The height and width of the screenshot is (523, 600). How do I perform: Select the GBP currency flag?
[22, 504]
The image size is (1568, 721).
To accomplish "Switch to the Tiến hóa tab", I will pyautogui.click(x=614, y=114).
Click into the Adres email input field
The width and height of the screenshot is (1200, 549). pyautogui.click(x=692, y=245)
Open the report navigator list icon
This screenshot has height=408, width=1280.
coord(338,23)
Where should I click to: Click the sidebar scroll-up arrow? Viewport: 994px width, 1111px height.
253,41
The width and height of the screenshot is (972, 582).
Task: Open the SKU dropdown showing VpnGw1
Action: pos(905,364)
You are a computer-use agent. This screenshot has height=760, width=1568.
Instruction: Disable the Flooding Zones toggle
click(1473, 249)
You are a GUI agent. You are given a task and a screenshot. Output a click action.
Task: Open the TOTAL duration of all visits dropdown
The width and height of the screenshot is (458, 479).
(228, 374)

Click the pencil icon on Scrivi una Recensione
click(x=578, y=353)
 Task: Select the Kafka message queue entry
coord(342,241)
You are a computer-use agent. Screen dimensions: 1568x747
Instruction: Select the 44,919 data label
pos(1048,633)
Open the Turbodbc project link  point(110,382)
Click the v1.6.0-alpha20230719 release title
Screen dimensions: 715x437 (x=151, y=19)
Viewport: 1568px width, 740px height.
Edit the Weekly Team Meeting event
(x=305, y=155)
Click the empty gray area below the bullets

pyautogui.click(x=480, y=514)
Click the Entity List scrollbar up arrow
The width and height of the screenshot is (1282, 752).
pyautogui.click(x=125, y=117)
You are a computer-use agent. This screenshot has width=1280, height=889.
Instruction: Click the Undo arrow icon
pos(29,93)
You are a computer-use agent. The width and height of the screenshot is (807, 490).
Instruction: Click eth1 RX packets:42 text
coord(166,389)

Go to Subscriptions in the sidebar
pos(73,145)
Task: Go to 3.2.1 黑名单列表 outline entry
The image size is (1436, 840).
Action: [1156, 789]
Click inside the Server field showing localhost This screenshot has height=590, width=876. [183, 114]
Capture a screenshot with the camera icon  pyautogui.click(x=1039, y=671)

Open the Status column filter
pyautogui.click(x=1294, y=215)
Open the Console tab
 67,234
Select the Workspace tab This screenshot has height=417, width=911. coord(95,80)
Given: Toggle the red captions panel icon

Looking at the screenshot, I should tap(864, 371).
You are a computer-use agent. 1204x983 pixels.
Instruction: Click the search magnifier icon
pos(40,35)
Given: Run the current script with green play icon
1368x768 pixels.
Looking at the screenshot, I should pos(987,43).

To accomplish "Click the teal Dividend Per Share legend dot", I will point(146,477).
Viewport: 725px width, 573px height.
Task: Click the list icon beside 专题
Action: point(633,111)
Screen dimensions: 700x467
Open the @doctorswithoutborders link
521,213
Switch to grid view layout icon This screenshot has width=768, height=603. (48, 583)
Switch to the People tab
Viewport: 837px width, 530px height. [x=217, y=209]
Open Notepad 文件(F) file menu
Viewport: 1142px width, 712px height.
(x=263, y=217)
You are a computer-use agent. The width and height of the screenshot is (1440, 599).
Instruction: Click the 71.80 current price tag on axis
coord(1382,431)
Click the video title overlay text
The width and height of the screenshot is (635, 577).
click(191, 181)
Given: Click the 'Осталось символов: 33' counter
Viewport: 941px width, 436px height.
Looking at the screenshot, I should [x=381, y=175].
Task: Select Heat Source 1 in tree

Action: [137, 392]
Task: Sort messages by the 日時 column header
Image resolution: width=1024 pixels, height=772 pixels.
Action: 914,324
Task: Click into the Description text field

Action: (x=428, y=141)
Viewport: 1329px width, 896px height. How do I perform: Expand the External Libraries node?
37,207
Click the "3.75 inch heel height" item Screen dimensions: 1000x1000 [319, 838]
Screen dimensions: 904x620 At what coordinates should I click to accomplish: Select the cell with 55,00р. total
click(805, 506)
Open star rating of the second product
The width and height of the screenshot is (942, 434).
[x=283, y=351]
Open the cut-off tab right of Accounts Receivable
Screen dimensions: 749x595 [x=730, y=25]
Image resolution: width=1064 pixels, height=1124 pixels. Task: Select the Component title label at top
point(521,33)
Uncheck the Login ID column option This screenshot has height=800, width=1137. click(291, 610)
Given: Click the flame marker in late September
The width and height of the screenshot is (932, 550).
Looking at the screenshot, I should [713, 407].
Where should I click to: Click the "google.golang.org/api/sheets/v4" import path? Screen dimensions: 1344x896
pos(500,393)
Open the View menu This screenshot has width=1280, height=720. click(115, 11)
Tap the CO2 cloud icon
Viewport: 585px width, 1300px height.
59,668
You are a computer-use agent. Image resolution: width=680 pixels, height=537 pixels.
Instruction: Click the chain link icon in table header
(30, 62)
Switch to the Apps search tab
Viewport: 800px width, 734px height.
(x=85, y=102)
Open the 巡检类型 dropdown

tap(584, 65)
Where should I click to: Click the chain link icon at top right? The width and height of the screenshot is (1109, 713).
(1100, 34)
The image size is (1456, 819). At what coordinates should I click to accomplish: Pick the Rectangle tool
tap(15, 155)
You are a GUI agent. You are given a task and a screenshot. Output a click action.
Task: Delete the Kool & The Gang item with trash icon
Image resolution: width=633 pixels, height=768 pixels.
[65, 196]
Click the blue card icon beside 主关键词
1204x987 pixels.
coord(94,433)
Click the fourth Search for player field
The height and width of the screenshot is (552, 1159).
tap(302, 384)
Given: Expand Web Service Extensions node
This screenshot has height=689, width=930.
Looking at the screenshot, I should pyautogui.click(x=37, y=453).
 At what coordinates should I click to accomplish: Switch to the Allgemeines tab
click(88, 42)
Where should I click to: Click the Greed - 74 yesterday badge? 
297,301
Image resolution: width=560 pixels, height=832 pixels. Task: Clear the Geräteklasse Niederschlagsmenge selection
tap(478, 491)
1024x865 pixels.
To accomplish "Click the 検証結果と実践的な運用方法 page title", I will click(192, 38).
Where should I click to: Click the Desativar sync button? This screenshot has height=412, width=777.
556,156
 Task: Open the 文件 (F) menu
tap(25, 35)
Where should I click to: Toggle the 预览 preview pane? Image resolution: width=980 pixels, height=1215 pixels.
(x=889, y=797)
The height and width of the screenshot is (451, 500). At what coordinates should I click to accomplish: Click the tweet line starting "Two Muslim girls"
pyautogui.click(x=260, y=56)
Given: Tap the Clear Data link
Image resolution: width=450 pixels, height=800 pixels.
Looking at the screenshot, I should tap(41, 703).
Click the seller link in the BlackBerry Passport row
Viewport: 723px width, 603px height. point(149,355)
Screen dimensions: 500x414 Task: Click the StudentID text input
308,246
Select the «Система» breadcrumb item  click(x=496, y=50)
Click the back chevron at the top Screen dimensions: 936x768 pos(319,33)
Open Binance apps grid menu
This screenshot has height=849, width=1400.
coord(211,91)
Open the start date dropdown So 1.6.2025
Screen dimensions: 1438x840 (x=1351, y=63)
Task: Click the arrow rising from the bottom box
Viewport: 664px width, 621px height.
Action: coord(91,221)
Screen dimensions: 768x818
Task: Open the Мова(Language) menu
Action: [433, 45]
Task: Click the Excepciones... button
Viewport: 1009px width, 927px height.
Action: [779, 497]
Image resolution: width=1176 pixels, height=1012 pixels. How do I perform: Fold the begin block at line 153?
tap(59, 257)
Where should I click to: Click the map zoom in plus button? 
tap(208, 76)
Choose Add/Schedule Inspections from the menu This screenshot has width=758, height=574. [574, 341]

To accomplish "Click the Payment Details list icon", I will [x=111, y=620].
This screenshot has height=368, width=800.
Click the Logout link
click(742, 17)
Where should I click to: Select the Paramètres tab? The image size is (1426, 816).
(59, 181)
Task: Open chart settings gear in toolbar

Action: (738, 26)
# # # #
* WHAT IS BEING ASKED: Copy out the lines of the data above from the line with "Screen dimensions: 904x620" to the line with "tap(15, 155)", including both of those lines, with no changes to their text.

* RESPONSE TO THE EXERCISE:
Screen dimensions: 904x620 At what coordinates should I click to accomplish: Select the cell with 55,00р. total
click(805, 506)
Open star rating of the second product
The width and height of the screenshot is (942, 434).
[x=283, y=351]
Open the cut-off tab right of Accounts Receivable
Screen dimensions: 749x595 [x=730, y=25]
Image resolution: width=1064 pixels, height=1124 pixels. Task: Select the Component title label at top
point(521,33)
Uncheck the Login ID column option This screenshot has height=800, width=1137. click(291, 610)
Given: Click the flame marker in late September
The width and height of the screenshot is (932, 550).
Looking at the screenshot, I should [713, 407].
Where should I click to: Click the "google.golang.org/api/sheets/v4" import path? Screen dimensions: 1344x896
pos(500,393)
Open the View menu This screenshot has width=1280, height=720. click(115, 11)
Tap the CO2 cloud icon
Viewport: 585px width, 1300px height.
59,668
You are a computer-use agent. Image resolution: width=680 pixels, height=537 pixels.
Instruction: Click the chain link icon in table header
(30, 62)
Switch to the Apps search tab
Viewport: 800px width, 734px height.
(x=85, y=102)
Open the 巡检类型 dropdown

tap(584, 65)
Where should I click to: Click the chain link icon at top right? The width and height of the screenshot is (1109, 713).
(1100, 34)
The image size is (1456, 819). At what coordinates should I click to accomplish: Pick the Rectangle tool
tap(15, 155)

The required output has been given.